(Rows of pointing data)

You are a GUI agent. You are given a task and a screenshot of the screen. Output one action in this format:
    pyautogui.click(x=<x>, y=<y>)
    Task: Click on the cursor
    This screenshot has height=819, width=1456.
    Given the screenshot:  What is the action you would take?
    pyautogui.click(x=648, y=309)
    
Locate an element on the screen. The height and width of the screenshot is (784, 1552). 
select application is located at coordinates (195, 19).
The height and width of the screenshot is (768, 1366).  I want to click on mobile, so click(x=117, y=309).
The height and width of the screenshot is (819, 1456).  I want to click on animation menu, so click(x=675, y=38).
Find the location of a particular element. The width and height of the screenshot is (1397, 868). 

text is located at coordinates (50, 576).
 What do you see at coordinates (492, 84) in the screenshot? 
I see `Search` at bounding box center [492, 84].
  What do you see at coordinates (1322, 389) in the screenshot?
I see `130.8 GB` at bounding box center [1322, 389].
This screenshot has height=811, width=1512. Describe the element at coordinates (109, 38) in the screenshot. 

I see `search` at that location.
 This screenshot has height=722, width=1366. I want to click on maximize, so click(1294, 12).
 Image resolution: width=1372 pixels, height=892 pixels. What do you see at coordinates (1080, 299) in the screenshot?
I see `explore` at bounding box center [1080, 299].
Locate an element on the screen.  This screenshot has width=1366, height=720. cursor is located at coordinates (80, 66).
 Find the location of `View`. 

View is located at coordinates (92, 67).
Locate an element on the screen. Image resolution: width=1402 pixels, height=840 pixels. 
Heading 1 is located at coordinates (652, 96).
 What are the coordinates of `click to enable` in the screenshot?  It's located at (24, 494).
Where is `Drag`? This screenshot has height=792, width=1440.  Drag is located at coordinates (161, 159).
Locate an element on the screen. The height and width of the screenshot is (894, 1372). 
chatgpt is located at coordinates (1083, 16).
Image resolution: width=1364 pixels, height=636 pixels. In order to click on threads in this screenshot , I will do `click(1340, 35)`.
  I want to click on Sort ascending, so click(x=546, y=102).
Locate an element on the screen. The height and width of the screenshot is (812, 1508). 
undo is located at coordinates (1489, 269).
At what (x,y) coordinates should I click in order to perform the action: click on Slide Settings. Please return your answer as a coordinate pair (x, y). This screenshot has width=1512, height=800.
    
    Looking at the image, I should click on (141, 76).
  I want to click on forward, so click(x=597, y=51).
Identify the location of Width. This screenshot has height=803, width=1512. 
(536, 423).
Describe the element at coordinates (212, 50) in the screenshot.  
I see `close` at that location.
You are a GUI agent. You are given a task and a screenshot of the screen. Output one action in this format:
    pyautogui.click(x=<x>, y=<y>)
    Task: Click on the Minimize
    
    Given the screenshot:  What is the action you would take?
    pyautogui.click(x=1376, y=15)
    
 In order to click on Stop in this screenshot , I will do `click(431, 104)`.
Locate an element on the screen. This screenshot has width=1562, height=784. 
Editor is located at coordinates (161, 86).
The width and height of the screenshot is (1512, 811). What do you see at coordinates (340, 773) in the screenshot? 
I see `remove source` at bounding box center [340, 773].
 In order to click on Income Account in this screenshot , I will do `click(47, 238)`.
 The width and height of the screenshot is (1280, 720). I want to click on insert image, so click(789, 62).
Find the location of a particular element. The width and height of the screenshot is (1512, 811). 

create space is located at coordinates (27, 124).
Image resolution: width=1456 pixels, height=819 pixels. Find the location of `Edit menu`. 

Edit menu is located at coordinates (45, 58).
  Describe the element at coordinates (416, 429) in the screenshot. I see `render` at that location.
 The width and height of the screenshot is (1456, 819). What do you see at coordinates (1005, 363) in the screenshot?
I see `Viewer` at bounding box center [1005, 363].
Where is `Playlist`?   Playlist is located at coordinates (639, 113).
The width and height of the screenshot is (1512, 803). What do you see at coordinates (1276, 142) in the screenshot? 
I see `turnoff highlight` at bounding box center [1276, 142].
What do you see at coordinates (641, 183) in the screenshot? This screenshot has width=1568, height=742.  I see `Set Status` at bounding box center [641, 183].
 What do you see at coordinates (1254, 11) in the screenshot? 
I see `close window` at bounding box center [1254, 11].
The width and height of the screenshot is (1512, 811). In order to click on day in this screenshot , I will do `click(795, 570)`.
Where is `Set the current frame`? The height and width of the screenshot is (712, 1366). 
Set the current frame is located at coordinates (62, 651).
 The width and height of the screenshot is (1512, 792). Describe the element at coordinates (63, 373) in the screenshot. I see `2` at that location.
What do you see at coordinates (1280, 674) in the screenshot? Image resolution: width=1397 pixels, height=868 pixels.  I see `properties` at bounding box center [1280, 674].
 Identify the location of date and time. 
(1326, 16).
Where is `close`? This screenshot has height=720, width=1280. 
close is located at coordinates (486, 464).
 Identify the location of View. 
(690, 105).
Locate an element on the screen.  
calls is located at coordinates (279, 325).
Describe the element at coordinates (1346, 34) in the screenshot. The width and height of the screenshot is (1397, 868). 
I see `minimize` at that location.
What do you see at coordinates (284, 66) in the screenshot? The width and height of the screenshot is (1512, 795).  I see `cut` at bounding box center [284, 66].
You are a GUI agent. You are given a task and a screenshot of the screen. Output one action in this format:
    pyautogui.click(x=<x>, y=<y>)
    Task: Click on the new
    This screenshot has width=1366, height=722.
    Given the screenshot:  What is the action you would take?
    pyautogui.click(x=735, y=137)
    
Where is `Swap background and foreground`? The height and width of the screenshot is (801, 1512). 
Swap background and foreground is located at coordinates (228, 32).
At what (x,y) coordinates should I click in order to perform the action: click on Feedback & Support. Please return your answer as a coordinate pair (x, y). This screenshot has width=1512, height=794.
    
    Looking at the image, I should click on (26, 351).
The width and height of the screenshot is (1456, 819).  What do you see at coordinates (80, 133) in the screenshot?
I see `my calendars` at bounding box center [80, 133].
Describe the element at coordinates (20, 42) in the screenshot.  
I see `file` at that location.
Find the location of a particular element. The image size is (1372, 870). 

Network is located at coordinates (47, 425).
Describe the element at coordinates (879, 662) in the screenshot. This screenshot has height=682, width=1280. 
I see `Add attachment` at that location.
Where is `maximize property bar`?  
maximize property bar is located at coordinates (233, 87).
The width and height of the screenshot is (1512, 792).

● **EXERCISE DIRECTIONS**:
Copy the lines of the listing above verbatim, from the line containing "Locate an element on the screen. This" through the line containing "create space is", inclusive.

● **EXPECTED OUTPUT**:
Locate an element on the screen. This screenshot has width=1562, height=784. 
Editor is located at coordinates (161, 86).
The width and height of the screenshot is (1512, 811). What do you see at coordinates (340, 773) in the screenshot? 
I see `remove source` at bounding box center [340, 773].
 In order to click on Income Account in this screenshot , I will do `click(47, 238)`.
 The width and height of the screenshot is (1280, 720). I want to click on insert image, so click(789, 62).
Find the location of a particular element. The width and height of the screenshot is (1512, 811). 

create space is located at coordinates (27, 124).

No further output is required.